Idid not welcome my awakening the next morning. My battle wounds – mostly bruises from edged weapons or maces that had failed to penetrate my mail – hurt. The cold wind funneling down the gorge set my stiff body to shivering, and that hurt even more. No ray of sun warmed the gorge directly for the first few hours of the day, as we ate our breakfast and broke camp with a slowness and heaviness of motion. All of us, except Kane, perhaps, were exhausted. It would have been good to remain there all day before a crackling fire, eating and resting, but we needed to gain as much distance as we could from the gorge’s entrance at the gateway to the Wendrush. And so we loaded our horses and drank one of Master Juwain’s teas to drive the weariness from our bodies. Then we set forth into the gorge, winding our way around walls of naked rock deeper into the Kul Kavaakurk’s shadows.

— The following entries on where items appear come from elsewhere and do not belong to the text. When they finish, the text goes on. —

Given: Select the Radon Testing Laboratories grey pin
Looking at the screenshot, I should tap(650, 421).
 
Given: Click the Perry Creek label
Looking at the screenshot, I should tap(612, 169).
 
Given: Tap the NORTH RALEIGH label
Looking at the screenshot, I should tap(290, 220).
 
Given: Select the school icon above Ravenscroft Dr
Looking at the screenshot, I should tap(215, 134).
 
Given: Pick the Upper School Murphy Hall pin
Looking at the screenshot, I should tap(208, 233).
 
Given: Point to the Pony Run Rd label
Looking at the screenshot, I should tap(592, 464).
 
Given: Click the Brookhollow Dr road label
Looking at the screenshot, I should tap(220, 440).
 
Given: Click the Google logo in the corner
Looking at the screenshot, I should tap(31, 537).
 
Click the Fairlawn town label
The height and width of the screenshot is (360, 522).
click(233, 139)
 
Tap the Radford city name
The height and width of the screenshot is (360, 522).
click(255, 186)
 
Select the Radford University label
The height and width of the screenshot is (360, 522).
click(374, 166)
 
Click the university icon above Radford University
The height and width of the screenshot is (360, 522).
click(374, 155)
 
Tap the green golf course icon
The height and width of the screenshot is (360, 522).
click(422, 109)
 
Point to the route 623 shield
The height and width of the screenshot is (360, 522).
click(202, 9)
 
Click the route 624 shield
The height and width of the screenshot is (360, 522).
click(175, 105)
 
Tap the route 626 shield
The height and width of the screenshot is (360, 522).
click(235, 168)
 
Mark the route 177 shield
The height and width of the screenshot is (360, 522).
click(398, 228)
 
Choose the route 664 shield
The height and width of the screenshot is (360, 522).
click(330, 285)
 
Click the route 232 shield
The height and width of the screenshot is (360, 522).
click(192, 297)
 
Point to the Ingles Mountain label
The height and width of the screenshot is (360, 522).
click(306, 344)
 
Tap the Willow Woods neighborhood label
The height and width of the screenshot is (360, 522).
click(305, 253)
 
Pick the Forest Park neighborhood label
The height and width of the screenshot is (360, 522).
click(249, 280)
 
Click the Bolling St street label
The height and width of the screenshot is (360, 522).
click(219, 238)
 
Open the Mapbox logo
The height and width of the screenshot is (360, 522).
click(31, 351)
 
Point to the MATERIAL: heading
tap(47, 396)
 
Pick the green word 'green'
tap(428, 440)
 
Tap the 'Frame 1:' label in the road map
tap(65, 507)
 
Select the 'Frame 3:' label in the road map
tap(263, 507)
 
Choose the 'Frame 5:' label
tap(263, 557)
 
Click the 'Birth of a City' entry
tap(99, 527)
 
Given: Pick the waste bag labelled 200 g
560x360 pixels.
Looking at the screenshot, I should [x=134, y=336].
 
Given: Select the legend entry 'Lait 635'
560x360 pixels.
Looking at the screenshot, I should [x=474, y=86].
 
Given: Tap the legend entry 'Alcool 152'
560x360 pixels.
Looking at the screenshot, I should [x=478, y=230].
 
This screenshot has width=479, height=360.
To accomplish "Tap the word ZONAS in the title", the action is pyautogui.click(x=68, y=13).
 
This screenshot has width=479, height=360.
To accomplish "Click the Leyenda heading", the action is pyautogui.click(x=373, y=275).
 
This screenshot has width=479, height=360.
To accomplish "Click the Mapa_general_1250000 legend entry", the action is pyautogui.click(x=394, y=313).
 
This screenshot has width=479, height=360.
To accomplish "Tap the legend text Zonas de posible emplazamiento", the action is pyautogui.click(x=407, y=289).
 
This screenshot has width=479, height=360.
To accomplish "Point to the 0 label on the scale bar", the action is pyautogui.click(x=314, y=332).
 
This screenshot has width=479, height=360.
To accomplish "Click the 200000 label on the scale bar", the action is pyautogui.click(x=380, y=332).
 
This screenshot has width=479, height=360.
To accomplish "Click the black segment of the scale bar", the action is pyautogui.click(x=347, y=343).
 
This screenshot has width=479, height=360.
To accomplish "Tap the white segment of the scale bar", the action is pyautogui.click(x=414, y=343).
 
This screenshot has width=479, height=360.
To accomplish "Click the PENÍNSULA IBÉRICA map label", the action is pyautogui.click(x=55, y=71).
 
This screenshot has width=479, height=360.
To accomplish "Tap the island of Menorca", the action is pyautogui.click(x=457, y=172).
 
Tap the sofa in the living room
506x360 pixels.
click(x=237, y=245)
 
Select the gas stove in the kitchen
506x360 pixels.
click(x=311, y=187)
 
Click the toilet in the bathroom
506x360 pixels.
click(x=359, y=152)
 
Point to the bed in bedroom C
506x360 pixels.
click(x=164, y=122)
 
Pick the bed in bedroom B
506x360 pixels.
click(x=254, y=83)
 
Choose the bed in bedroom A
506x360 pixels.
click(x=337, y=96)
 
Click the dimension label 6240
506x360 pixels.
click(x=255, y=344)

As we kicked our way over the rattling stones along the riverbank, I looked back behind us often and listened for any sign of pursuit. I sniffed at the cool air and reached out with a deeper sense, as well. I heard water rushing along its course and smelled spring leaves fluttering in the wind, but the only eyes upon us were those of the squirrels or the birds singing in the branches of the gorge’s many trees. No one, it seemed, followed us. Nothing sought to harm us. The only enemy we faced that morning, I thought, dwelled within. The horror of what lay behind us in the previous day’s butchery haunted all of us, even those who had not actually witnessed the battle. We feared what lay ahead in the vast unmapped reaches of the lower Nagarshath. Fear, in truth, was the worst of all our inner demons, for who among us did not gaze up at the sky and wonder if the Dark One could devour the very sun?
It was after dinner that evening when Maram finally let fear take hold of him. He rose up from the campfire to tend his horse’s bruised hoof, or so he said. But I followed him and found him in the stand of trees where the horses were tethered, rummaging through the saddlebags of Master Juwain’s remount. Quick as a weasel stealing eggs, he prized out a bottle of brandy and uncorked it. I ran over to him and slapped my hand upon his wrist with such force that I nearly knocked the bottle from his hand. And I shouted at him, ‘What of your vow?’